On Tue, 2016-12-06 at 17:22 +0000, Szabolcs Nagy wrote:
> On 05/12/16 19:24, Torvald Riegel wrote:
> > On Mon, 2016-11-28 at 19:03 +0000, Szabolcs Nagy wrote:
> >> In short: relevant globals (dl_tls_max_dtv_idx, dl_tls_generation,
> >> dl_tls_dtv_slotinfo_list entries) are written by dlopen and
> >> pthread_create reads them when initializing the dtv of a new thread.
> >>
> >> Current concurrency design:
> > 
> > Generally, I'd suggest to start one level of abstraction higher: What
> > are the abstract operations that we need to perform?  Which of these
> > need to appear to be atomic wrt. which other operations?  Which ordering
> > relations do need to hold in every execution?
> > (In contrast, you explain things below closer to the implementation
> > level (eg, this lock is acquired for these operations, etc.))
> 
> i know you wanted this the last time too, but i don't plan to
> rewrite the dynamic linker from scratch,

That is not what I'm asking for, or suggesting.  What I do want is that
we deal with concurrency in a thorough manner.  What I suggested is how
this can be done most easily in my experience -- while still being
thorough.

> i'm trying to make a
> minimal change that is acceptable without years of work.

Even for a minimal change (it looked more like minimal changes) you need
to be able to show that it is not breaking something else.  Even if
we're fine with accepting that we may not be able to prove that and
still want to apply the patch, we need to be thorough about the
assumptions we make about how the code we're changing works.

> the current design does not have a clean set of invariants and
> interface contracts, so it's hard to describe at a higher level
> abstraction: there is always yet another special case that does
> not fit into a simple model and nailing down all those special
> cases is a lot more effort than necessary.

Well, if you change something that is not a mechanical change (eg, make
changes that allow for the same executions), you must have some
understanding of the system, right?  This understanding must be
sufficient to explain why your change is correct.  That's the core of
what I'm asking for.

I'm not asking you to describe every possible special case -- but
instead that you thoroughly document how the system you try to change
looks like.  So, for example, if you assume that two operations don't
run concurrently, then document that; if we find out later that that
this is in fact not the case because of some special case, at least we
have a proper way to cross-check this against the assumptions you made
when proposing your change.

This incremental approach is what you'd do if you'd try to describe the
full system too, so I don't mind to have only model and describe parts
of the system as long as the way we do that is thorough.

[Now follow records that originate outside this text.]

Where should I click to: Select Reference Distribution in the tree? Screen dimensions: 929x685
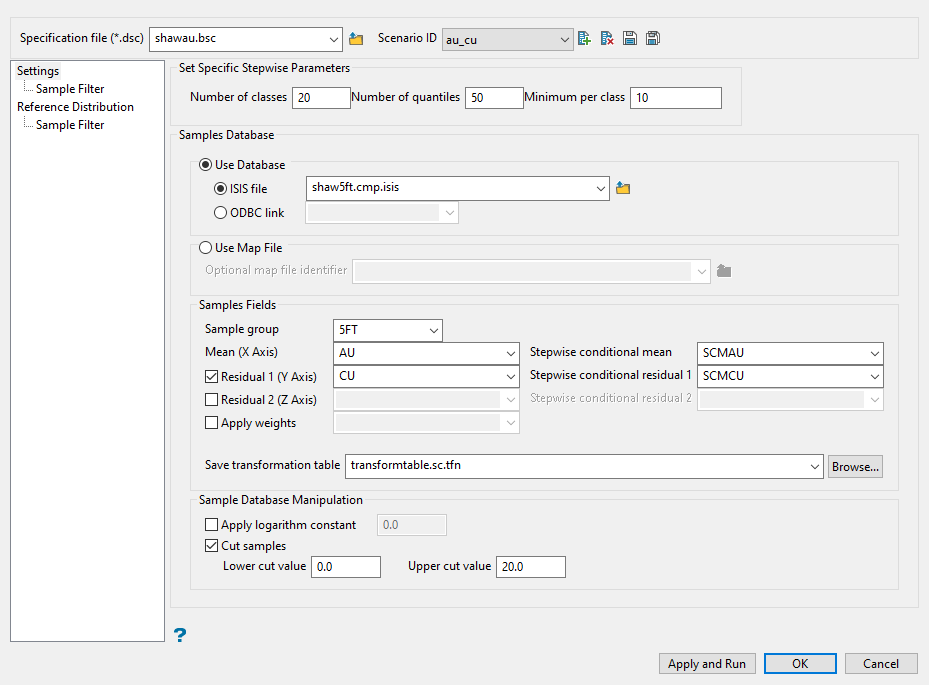(75, 107)
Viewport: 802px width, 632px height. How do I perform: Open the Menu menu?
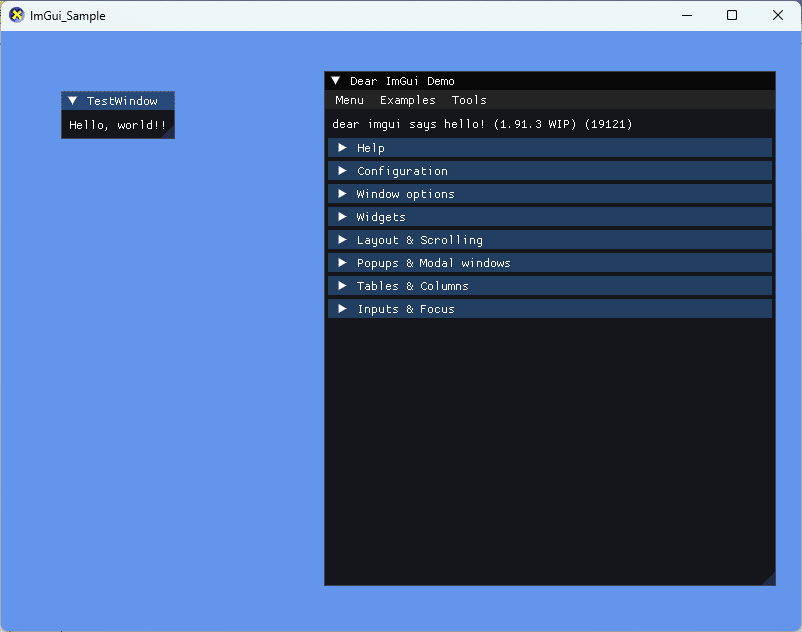coord(349,100)
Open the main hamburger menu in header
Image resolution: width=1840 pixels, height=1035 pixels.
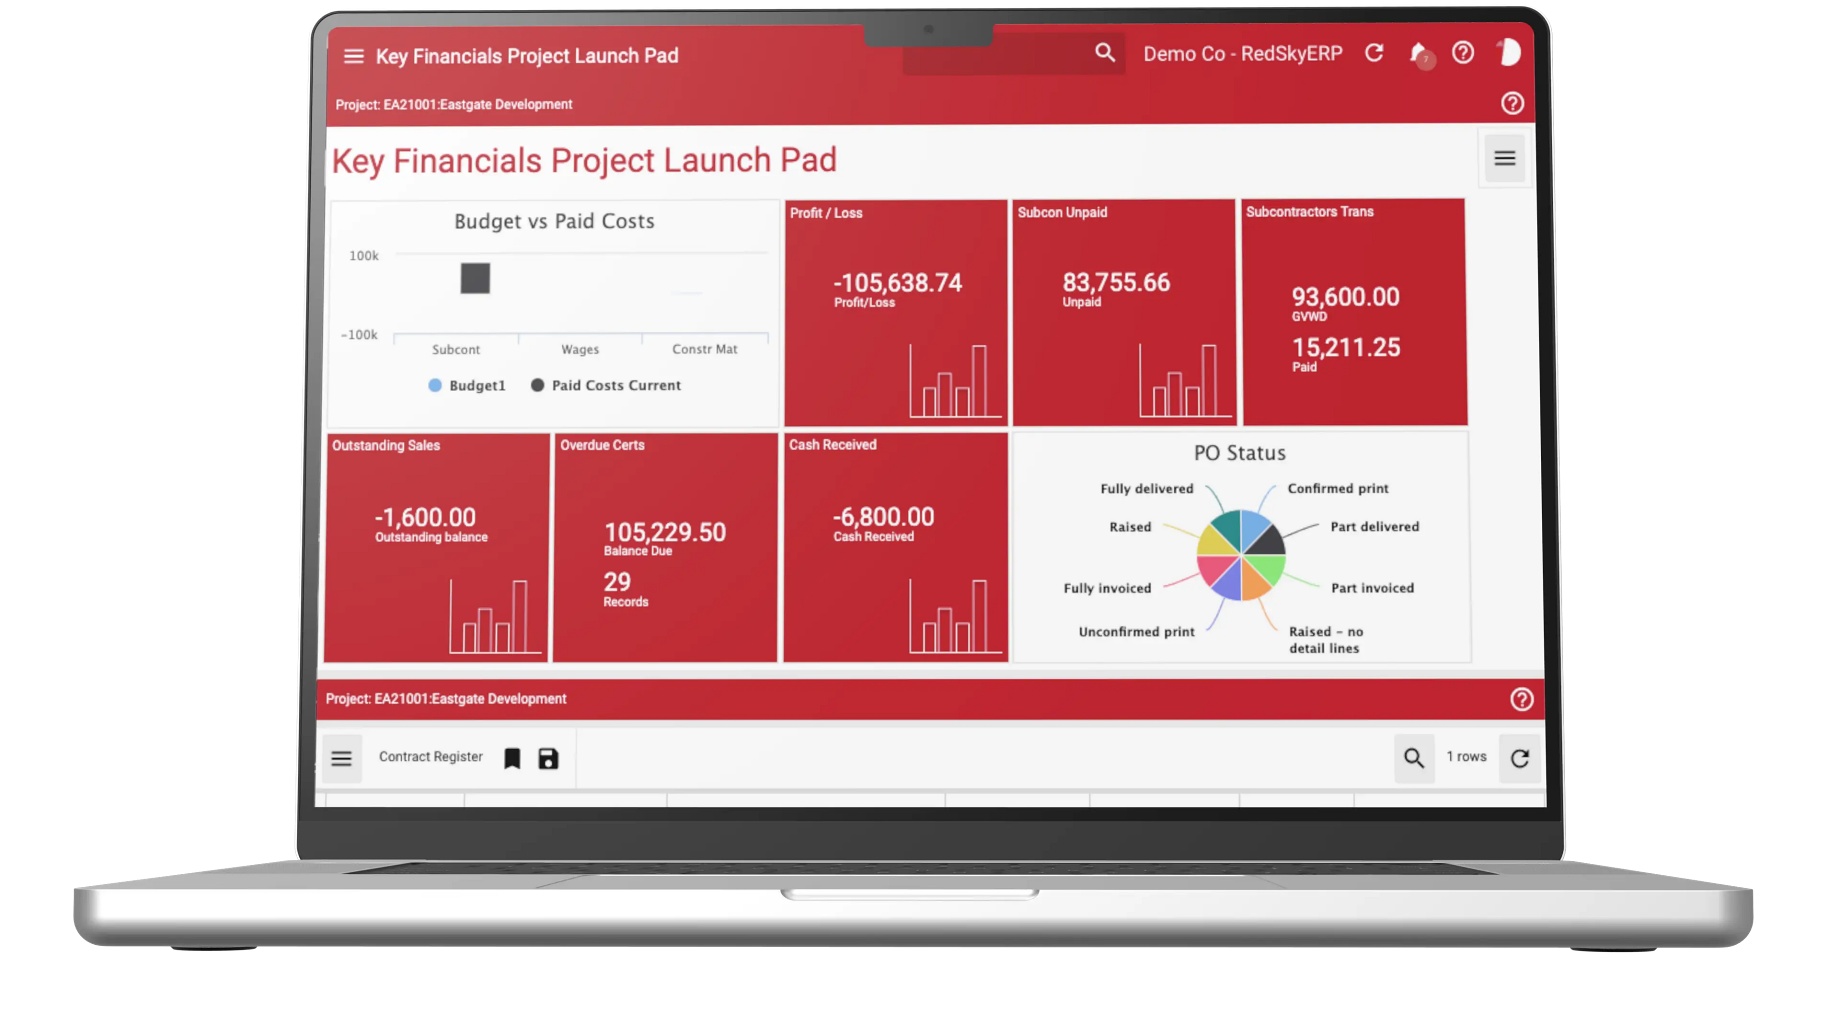coord(353,56)
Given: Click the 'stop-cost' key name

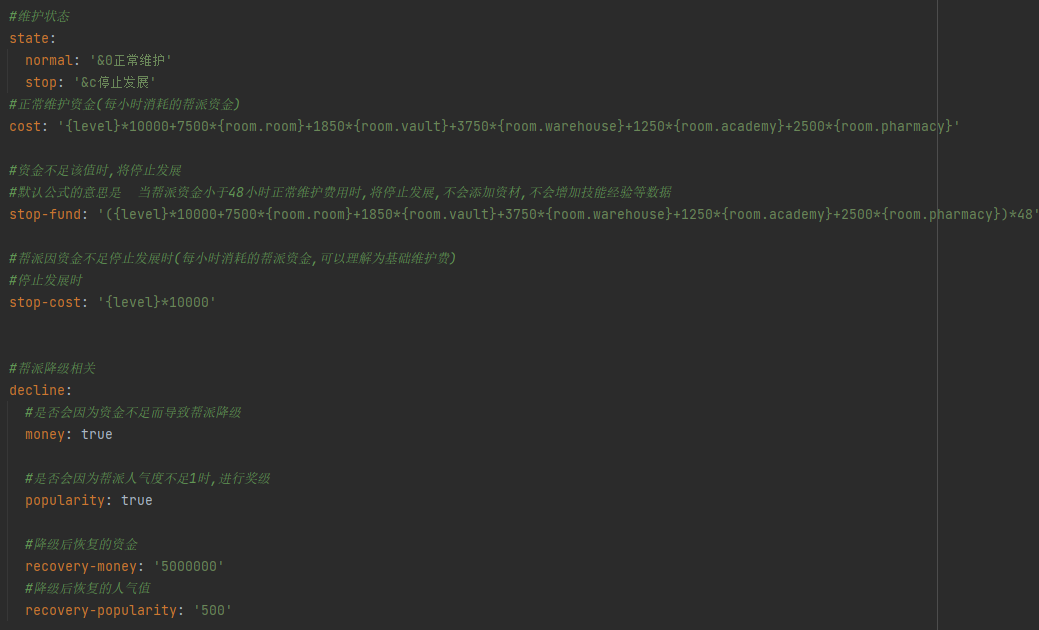Looking at the screenshot, I should pos(45,302).
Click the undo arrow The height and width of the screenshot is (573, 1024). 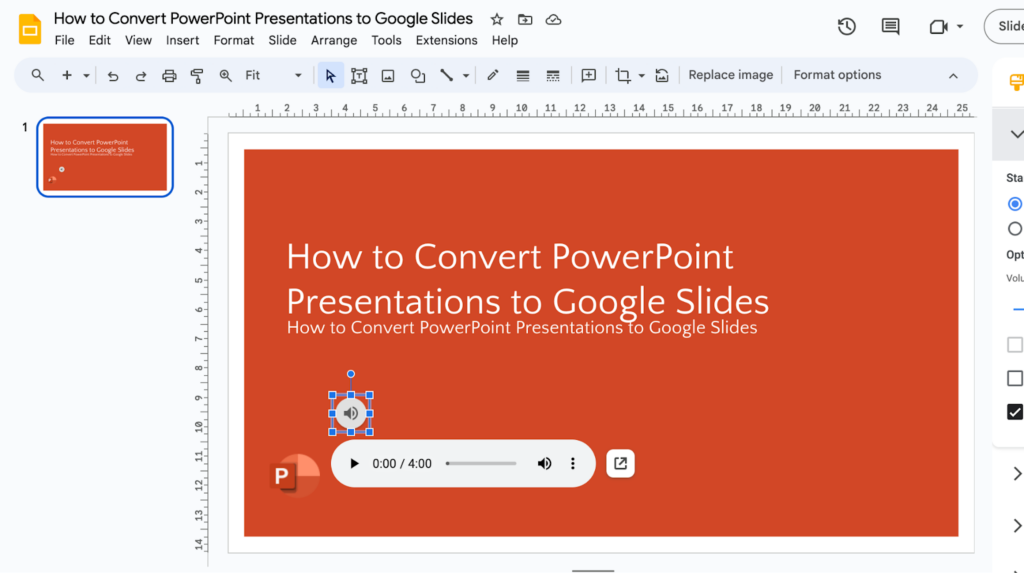(113, 75)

The big problem with not being thorough and documenting the
abstract-level core of your understanding of the system is that then all
future changes have to cross-check against every tiny detail again.
This does not scale, and it's error-prone.  You have observed that
problem already I guess, in that I suppose it would have been easier for
you to reason about your fix if you could have cross-checked it against
existing thorough documentation and rules.

We have to be thorough to be able to deal with concurrency in way that's
somewhat easier on our brains.  Delaying that does not help glibc.  I
know it can be daunting to start it, because there are so many open
questions (I've been working on fixing the nscd code, so trust me...),
but it will make things easier for us in the long run.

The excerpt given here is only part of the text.